A sa naissance, tout le monde prend l’habitude d’appeler l’enfant "Petit Pierre".

 

            Lorsqu’il est en âge d’aller à l’école, Petit Pierre doit subir les méchancetés des autres élèves. Il est d’autant plus malheureux qu’il ne peut pas suivre les explications du maître. On le retire de l'école à l'âge de sept ans. Sa sœur aînée, Thérèse, essaie, à la maison, de lui enseigner un peu de lecture et d’écriture. Rien ne laisse donc prévoir qu’il sera un jour célèbre dans le monde entier.

 

            Petit Pierre aime la solitude. Il passe beaucoup de temps à rêver. Et à créer, dès son plus jeune âge, des objets qu’il fait fonctionner (moulins à ailettes installés sur le ruisseau près du village ; personnages aux membres mobiles, etc.). A la naissance de son petit frère, il commence à lui fabriquer des jouets, les jouets qui, à cette époque-là, étaient rarissimes chez les pauvres.

Une figurine du manège
Une figurine du manège

            Petit Pierre grandit donc, partagé entre le rêve et la réalité, souvent dure pour lui. A vingt-six ans (en 1935), on lui confie ce qui est alors appelé "le métier des innocents" : il devient berger puis vacher chez M. et Mme Girard, à la ferme de la Coinche, sur la commune de Fay-aux-Loges. Il y reste jusqu’en 1954/55 (lui, a écrit sur une de ses pancartes, jusqu’en 1958).

Dans les champs, tout en gardant les bêtes, Petit Pierre observe la nature, les animaux, les hommes au travail. Dans cette région agricole, il voit que les machines envahissent la vie quotidienne. Tout ce qui bouge, sur pattes, sur roues ou autrement, vivant ou mécanique, exerce sur lui une véritable fascination. Dans sa solitude, il passe son temps à analyser, décortiquer et reproduire le mouvement, d'abord dans sa tête, ensuite avec ses mains…

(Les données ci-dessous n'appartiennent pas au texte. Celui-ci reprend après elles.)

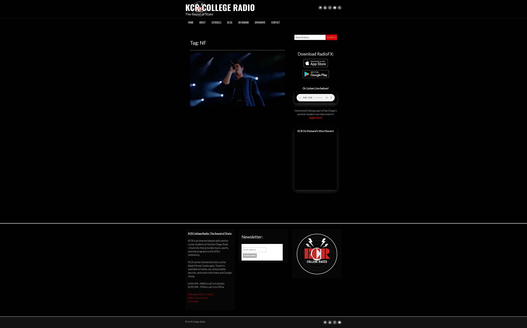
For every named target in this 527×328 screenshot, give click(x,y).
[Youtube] (325, 8)
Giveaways (260, 22)
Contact (275, 22)
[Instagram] (330, 8)
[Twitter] (320, 8)
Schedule (216, 22)
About (202, 22)
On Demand (243, 22)
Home (190, 22)
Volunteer (193, 301)
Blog (229, 22)
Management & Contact (200, 294)
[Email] (335, 8)
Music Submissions (198, 297)
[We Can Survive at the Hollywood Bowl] (237, 79)
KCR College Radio (220, 7)
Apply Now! (315, 117)
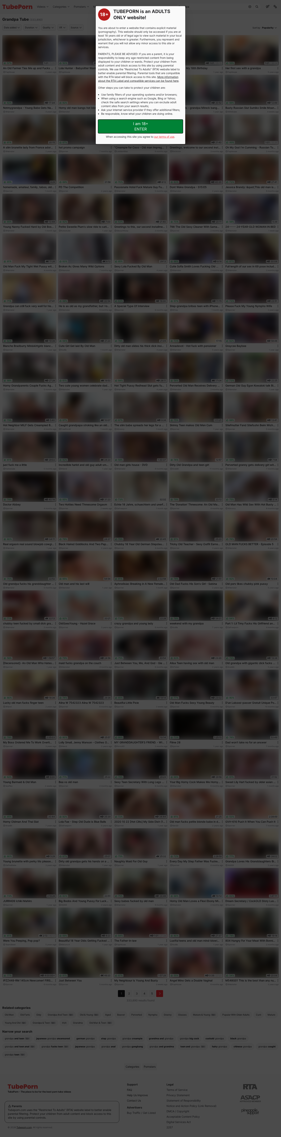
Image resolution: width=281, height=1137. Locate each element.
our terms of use (164, 136)
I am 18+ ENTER (140, 126)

Comme les autres domestiques de la ferme, Petit Pierre couche dans le fenil, au-dessus de l’étable. Mais eux aussi, comme à l’école, se moquent de lui, le bousculent, retirent l’échelle pour qu’au matin, il ne puisse pas descendre… Alors, dès 1937, il imagine une installation qui lui permet de fixer son lit à une poutre et une échelle rétractable qu’il remonte chaque soir ! En même temps, il fabrique un système qui lui permet de distribuer des betteraves aux "vaches méritantes" : En pédalant sur un vélo, il fait glisser un avion sur un fil qu'une grue charge de betteraves, et, dans son vol plané, l'avion va distribuer sa cargaison aux vaches qui ont donné beaucoup de lait. Déjà, l’ingéniosité de Petit Pierre devient évidente !

 

Un élément du manège
Un élément du manège

Pourtant, si certains sont cruels, d’autres personnes aiment bien Petit Pierre et sont gentilles avec lui. Elles disent qu’une fois passée la surprise causée par son visage, son œil unique est à la fois si doux et si grave, qu’elles oublient son infirmité. Ses patrons ne le bousculent jamais. Ils lui permettent de s'aménager une maison en terre dans un coin de la ferme. Et en 1955, M. Hareng, le propriétaire de la ferme de la Coinche, lui donne un petit terrain qui porte une maisonnette, pour qu’il puisse en disposer à vie.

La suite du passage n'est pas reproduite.